وَإِنَّمَا الأُمَمُ الأَخْلاَقُ مَا بَقِيَتْ *** فَإِنْ هُمُو ذَهَبَتْ أَخْلاَقُهُمْ ذَهَبُوا
Nilai suatu kelompok itu selama ada akhlaknya. Jika akhlak mereka hilang, maka nilai mereka pun hilang.
Di antara contoh nyata akhlak mulia adalah rasa malu. Allah Ta’ala berfirman,
وَلِبَاسُ التَّقْوَىَ ذَلِكَ خَيْرٌ
“Dan pakaian takwa itulah yang paling baik.” [Quran Al-A’raf: 26].
Di antara tafsir dari ayat ini pakaian itu adalah rasa malu.

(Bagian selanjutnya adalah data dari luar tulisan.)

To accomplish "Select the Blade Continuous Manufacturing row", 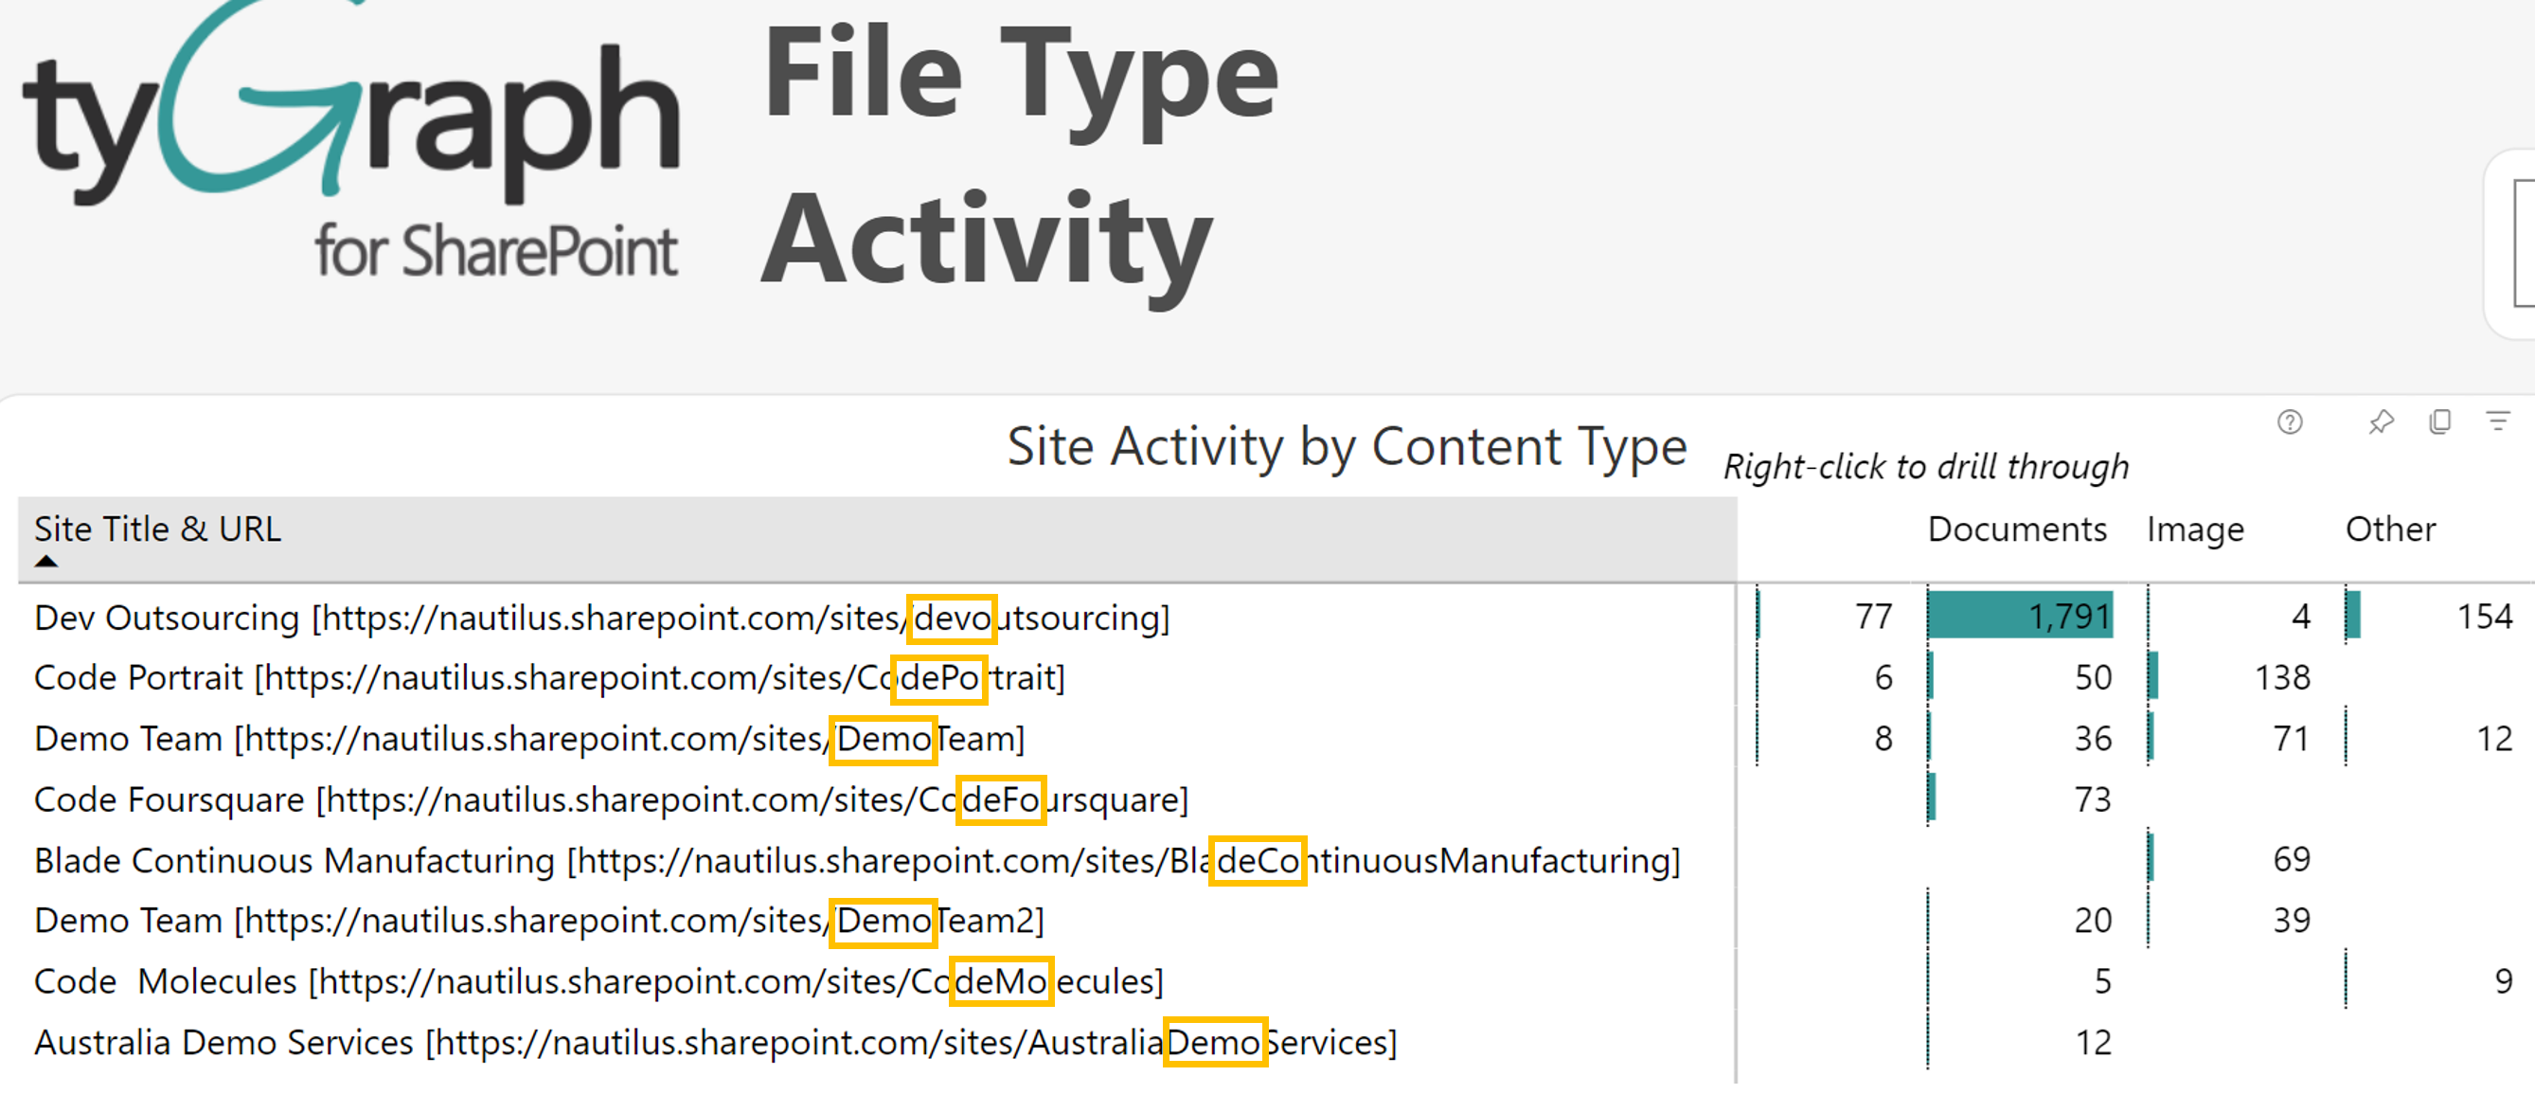I will pos(856,861).
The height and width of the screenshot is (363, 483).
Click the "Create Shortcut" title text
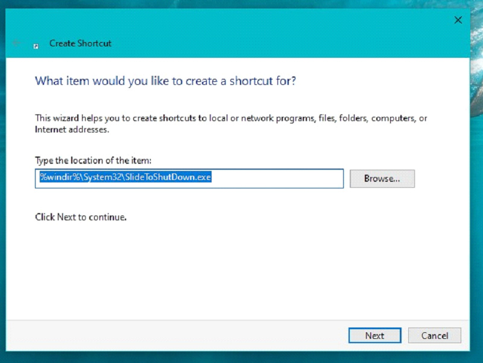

Dari Abu Hurairah radhiallahu ‘anhu, Rasulullah shallallahu ‘alaihi wa sallam bersabda,
الإِيمَانُ بِضْعٌ وَسَبْعُونَ -أَوْ بِضْعٌ وَسِتُّونَ- شُعْبَةً، أَعْلاَهَا: قَوْلُ: لاَ إِلَهَ إِلاَّ اللهُ. وَأَدْنَاهَا: إِمَاطَةُ الأَذَى عَنِ الطَّرِيقِ. وَالْحَيَاءُ شُعْبَةٌ مِنَ الإِيمَانِ
“Iman itu ada tujuh puluh sekian cabang -atau enam puluh sekian cabang- yang paling afdhal adalah LAA ILAAHA ILLAALLAH dan yang paling rendah adalah menyingkirkan gangguan yang ada di jalan. Dan malu adalah bagian dari keimanan.” [HR. Muslim].